Saved data entries:
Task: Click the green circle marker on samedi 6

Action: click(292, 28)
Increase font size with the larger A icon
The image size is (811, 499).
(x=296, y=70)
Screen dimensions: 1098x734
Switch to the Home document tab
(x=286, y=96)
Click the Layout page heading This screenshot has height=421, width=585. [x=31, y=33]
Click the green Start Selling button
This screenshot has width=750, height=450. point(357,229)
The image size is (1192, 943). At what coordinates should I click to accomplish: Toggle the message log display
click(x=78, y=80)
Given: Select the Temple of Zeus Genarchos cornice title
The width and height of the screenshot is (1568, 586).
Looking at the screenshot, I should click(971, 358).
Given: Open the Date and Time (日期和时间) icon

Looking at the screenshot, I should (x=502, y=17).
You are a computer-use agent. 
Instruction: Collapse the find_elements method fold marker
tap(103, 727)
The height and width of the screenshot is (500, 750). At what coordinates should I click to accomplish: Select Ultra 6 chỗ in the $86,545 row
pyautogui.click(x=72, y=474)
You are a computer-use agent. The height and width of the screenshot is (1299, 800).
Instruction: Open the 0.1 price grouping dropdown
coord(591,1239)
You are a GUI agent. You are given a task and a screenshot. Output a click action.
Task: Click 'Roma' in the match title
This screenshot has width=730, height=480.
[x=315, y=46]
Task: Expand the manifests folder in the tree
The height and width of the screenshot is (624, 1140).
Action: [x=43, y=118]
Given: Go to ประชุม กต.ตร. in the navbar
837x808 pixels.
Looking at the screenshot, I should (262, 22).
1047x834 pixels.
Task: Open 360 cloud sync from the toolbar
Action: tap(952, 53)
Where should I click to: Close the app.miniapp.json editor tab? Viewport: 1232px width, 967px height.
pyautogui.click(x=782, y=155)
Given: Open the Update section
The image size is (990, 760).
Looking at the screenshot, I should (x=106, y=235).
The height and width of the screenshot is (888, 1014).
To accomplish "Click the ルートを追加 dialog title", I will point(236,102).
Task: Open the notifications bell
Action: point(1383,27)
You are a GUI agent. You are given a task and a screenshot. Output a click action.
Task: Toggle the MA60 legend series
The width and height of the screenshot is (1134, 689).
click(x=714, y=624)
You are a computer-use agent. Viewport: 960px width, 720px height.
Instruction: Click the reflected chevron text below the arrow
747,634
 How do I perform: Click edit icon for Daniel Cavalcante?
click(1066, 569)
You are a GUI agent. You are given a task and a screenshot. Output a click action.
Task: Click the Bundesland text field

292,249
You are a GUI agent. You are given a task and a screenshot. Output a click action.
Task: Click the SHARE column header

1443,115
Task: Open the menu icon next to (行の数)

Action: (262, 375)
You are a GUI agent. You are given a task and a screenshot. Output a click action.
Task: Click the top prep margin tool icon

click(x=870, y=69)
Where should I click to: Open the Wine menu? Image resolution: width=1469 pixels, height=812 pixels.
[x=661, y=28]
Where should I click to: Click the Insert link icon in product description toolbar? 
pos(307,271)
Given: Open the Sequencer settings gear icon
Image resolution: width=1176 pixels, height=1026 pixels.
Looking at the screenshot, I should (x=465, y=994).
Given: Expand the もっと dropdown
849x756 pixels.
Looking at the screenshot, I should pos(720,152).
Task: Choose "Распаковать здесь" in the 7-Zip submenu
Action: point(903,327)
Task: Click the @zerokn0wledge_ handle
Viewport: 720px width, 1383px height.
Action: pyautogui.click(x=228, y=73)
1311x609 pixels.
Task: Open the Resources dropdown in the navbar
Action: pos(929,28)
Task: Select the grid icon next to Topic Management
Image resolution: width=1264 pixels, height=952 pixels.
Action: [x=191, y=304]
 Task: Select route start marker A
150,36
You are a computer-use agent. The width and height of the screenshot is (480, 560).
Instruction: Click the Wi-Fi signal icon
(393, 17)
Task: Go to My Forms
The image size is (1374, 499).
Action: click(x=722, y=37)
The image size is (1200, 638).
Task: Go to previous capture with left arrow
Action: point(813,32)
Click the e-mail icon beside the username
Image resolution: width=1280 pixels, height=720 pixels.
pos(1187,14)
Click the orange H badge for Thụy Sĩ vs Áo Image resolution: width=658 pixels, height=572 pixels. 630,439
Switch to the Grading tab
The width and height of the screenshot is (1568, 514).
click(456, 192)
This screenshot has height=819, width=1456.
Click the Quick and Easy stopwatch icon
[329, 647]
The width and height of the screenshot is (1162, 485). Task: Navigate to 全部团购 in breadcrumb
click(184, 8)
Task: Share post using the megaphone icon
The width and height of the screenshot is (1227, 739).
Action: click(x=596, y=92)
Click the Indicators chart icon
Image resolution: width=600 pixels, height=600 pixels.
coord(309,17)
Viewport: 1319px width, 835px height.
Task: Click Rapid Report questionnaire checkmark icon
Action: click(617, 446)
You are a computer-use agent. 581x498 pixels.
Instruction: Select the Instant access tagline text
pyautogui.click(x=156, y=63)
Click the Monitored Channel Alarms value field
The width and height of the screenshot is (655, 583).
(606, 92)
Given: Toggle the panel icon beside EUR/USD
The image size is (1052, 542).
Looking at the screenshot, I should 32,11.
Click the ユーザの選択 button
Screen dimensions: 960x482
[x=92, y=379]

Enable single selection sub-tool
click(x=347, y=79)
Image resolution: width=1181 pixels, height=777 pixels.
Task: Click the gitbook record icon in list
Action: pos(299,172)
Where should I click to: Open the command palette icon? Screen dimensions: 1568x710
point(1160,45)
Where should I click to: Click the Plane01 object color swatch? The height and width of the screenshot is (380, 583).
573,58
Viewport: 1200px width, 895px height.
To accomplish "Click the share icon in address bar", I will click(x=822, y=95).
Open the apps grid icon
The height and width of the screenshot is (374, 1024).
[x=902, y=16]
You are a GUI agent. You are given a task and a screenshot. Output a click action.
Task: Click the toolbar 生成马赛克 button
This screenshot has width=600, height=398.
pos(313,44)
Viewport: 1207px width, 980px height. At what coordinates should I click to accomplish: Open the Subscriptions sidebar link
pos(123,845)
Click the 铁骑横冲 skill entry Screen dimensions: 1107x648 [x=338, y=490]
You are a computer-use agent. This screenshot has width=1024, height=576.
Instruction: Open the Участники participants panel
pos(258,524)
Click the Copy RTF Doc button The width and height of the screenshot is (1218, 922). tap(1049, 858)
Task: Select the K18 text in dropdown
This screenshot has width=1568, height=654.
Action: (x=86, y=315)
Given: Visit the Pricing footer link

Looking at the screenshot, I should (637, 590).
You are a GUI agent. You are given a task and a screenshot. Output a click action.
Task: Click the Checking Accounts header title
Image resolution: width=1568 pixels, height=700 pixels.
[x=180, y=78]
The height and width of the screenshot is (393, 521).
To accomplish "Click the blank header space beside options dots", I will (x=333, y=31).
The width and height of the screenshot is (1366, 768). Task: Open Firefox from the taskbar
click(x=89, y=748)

* **EXERCISE**: Each line above that holds the string "Expand" should be copied and shown.

* **ANSWER SECTION**:
Task: Expand the manifests folder in the tree
Given: Expand the もっと dropdown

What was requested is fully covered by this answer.